▶ **EXERCISE PASSAGE**

They can change that as easily as they passed it - which was for the last convention, to shut out Ron Paul from getting a prime time speech.

I picked Cruz, given the current rules, although I’m not pleased with myself in doing so. If Trump comes in over 1,100 votes (90% of a majority), it’s going to be very hard to come to a convincing rationale for anyone else…it will depend where the “powers behind the throne” in the RNC want to take it and how they forsee the damage in the future. And even then, Murphy will have a hand in this game.

Damn, President Obama is rueing the Amendment that doesn’t allow for a third term; he could beat this bunch (Dem and Rep) with taking a deep breath.

Much as I’d prefer Kasich, I think it’ll be Cruz if there’s a contested convention. Plenty of the GOP establishment have begrudgingly placed their support behind Cruz. I think they want, very badly, for Trump to stop being associated with the GOP, even if his third-party run costs them the election in November. Going with Cruz is probably the most doable, given he’s in second place for delegates, and least likely to make voters feel like they’re being completely ignored.

Dataset excerpts

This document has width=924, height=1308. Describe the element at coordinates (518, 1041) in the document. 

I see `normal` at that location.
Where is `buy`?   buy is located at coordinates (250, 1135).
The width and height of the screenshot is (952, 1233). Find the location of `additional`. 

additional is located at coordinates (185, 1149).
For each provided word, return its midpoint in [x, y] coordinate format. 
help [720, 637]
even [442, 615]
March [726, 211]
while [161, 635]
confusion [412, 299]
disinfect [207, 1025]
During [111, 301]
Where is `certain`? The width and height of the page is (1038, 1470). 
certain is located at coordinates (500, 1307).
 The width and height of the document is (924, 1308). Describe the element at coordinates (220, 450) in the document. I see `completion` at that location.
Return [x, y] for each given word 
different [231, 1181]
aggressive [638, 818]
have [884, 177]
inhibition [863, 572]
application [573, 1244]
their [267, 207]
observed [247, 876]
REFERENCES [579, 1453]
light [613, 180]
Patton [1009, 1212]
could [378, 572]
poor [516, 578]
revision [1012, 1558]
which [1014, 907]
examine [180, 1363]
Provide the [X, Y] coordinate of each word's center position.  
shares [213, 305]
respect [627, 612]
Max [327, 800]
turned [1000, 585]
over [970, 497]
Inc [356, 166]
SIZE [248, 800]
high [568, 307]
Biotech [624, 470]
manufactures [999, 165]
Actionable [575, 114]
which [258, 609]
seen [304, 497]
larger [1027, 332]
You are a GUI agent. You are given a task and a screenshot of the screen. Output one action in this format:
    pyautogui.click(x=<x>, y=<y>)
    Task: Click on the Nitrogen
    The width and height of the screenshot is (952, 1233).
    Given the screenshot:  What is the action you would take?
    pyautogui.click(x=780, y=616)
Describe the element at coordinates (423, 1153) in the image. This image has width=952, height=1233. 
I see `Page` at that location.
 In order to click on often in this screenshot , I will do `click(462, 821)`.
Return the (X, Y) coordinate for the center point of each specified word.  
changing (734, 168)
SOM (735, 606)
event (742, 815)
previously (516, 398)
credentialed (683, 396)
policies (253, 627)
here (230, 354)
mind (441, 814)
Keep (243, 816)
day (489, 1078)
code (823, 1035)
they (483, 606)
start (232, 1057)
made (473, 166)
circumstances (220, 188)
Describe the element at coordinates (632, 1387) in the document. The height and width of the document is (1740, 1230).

▶ **TASKS AND EXERCISES**
1. In the commentary on a contested Republican convention, what vote total does the text equate with 90% of a majority?
2. In the convention commentary, replace "begrudgingly" with "reluctantly" in the passage that starts at "Much as I’d" and ends after "being completely ignored.".
3. Extend the commentary on a contested Republican convention past its final sentence.

▶ **RESULTS BY TASK**
1. 1,100 votes.

2.
Much as I’d prefer Kasich, I think it’ll be Cruz if there’s a contested convention. Plenty of the GOP establishment have reluctantly placed their support behind Cruz. I think they want, very badly, for Trump to stop being associated with the GOP, even if his third-party run costs them the election in November. Going with Cruz is probably the most doable, given he’s in second place for delegates, and least likely to make voters feel like they’re being completely ignored.

3.
No, but Cruz is a smart guy and so are his handlers. He could quite conceivably pull out enough to prevent Trump from hitting 1237. And Kasich, while conceivably pulling more from Cruz than Trump, will still have some effect there.

I predict Brian Sandoval

The time for this kind of calculus was before Cruz racked up a truly credible number of delegates and, therefore, before going with anyone other than Cruz meant throwing out all pretense of running a convention most Republicans would see as being fair.

“Fair” is a [del]worship-word among the Yangs[/del] very important word to people, and being “fair” is up there with liking Mom and apple pie according to LSLGuy in another thread; therefore, anything which fairly reeks of unfairness, as a convention giving the nomination to Kasich would at this point, would lead directly to a large number of Republicans staying home on election eve to punish the GOP.

You can dismiss this as a tantrum, certainly. However, it’s important to understand the basic power dynamic involved, which comes down to the fact the GOP needs votes badly, and a tantrum which denies them votes is going to hurt them worse than it’ll hurt the people throwing the tantrum. Add a number of Trump supporters throwing the tantrum Trump is priming them to throw if he’s denied the nomination, and it adds up to the GOP having every reason to take the possibility of mass tantrums extremely seriously.

My prediction, backed up by FiveThirtyEight, is that unless Trump wins on the first ballot he’s done for, and, due to the reasoning I laid out above, if the convention goes to a second or subsequent ballot Cruz will get the nomination.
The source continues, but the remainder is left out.